_PROVIDED INFORMATION_:

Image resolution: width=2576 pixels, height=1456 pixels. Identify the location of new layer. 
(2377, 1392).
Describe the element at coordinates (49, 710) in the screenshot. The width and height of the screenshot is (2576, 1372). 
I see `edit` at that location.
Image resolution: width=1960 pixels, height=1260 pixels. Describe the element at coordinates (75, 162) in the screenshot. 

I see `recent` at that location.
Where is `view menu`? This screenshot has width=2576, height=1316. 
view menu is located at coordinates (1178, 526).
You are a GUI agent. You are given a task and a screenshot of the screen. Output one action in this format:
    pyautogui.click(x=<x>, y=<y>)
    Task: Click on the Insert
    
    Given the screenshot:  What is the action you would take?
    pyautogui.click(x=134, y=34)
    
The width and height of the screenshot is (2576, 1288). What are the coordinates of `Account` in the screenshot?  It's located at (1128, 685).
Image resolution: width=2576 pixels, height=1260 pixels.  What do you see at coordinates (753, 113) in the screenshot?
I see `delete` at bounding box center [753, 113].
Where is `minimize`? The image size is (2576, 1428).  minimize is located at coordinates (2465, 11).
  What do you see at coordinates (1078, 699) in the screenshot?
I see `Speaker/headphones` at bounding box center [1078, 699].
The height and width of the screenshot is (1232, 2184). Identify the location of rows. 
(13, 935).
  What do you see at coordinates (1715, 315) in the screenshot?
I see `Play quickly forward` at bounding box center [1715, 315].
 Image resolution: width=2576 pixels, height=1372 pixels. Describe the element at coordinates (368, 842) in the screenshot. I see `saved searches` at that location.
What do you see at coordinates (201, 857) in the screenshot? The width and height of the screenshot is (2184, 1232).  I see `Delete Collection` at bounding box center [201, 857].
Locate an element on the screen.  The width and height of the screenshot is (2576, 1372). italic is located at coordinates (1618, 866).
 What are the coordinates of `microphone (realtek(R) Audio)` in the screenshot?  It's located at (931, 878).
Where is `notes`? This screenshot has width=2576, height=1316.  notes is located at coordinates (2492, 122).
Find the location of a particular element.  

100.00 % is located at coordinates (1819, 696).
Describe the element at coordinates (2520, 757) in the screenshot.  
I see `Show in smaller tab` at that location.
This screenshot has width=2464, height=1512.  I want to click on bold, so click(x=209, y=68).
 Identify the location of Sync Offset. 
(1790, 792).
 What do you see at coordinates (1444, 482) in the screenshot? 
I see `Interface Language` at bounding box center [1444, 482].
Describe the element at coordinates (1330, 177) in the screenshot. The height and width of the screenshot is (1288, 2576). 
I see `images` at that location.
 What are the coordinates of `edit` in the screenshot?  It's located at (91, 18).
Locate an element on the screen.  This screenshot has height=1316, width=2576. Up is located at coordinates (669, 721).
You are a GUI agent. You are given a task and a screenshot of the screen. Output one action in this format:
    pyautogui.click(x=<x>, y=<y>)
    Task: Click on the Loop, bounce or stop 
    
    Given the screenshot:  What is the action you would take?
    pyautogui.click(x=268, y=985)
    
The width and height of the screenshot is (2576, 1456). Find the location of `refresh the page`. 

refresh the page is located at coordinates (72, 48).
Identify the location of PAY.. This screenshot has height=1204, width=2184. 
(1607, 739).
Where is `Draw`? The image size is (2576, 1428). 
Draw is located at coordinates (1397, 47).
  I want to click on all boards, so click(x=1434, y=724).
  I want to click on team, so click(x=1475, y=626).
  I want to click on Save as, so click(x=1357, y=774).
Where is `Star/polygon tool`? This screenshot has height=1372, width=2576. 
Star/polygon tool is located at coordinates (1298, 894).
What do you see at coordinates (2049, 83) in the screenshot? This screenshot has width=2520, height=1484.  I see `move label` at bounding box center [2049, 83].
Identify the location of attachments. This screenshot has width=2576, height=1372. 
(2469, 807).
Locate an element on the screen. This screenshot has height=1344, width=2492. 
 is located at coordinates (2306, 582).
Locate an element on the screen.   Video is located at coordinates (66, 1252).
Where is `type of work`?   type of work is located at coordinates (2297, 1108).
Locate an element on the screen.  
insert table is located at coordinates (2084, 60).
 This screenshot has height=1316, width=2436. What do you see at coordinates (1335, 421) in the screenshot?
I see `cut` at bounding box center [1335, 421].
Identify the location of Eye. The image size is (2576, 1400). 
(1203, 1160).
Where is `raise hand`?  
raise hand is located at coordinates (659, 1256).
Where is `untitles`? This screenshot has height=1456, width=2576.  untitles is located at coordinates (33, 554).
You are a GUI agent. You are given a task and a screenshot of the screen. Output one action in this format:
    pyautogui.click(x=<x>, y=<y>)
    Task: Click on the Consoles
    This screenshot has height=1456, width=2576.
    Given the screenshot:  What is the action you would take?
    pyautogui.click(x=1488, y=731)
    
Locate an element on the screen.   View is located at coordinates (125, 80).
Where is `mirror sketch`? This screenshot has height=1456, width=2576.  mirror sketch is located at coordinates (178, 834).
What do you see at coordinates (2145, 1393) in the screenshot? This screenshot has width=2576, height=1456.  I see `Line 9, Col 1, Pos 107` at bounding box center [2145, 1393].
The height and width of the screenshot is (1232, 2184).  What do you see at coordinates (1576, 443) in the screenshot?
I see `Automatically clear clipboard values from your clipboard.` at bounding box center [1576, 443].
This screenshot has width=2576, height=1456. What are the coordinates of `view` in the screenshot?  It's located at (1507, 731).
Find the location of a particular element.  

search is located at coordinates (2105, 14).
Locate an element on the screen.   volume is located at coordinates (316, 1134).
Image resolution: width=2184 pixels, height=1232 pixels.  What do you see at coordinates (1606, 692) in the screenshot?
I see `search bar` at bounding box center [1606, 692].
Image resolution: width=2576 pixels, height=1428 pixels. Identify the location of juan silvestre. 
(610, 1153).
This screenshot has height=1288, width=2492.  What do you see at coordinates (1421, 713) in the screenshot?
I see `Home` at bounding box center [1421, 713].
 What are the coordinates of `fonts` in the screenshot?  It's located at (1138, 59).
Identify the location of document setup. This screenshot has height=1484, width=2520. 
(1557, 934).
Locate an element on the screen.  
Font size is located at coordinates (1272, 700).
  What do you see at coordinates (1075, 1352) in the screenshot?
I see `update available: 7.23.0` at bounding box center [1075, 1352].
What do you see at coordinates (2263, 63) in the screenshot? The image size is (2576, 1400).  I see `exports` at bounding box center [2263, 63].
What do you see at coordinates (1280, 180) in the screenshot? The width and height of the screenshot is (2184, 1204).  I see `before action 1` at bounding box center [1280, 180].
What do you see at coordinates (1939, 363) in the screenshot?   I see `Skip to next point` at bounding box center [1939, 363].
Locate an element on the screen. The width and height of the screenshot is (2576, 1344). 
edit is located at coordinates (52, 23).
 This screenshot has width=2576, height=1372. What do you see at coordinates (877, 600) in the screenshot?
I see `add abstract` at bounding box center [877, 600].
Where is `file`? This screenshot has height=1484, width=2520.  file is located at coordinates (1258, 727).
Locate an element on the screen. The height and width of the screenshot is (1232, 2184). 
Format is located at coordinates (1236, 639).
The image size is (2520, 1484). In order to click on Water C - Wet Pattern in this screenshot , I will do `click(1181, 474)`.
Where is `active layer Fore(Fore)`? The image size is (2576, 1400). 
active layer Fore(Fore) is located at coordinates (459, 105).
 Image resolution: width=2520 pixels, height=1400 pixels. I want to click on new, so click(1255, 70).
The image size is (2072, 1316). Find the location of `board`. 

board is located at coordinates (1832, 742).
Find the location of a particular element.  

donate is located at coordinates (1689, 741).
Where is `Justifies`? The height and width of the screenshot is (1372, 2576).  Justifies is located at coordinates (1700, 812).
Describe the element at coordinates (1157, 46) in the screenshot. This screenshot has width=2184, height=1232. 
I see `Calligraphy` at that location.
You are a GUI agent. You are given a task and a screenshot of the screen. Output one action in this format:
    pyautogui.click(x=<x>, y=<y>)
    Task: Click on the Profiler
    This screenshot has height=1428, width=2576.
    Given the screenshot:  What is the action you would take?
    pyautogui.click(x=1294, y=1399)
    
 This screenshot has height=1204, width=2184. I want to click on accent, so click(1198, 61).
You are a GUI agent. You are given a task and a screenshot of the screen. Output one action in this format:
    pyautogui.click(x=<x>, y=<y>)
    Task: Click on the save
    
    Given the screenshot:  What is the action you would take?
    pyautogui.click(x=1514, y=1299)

_GIVEN PROBLEM_: Rewrite the stretch of items from the line containing "Identify the location of attachments." through the line containing "coordinates (2297, 1108).", putting "Find an element on the screen" wherever "Locate an element on the screen" appears and leaving everything else unchanged.

_THE REPLY_:
Identify the location of attachments. This screenshot has width=2576, height=1372. 
(2469, 807).
Find an element on the screen. This screenshot has height=1344, width=2492. 
 is located at coordinates (2306, 582).
Find an element on the screen.   Video is located at coordinates (66, 1252).
Where is `type of work`?   type of work is located at coordinates (2297, 1108).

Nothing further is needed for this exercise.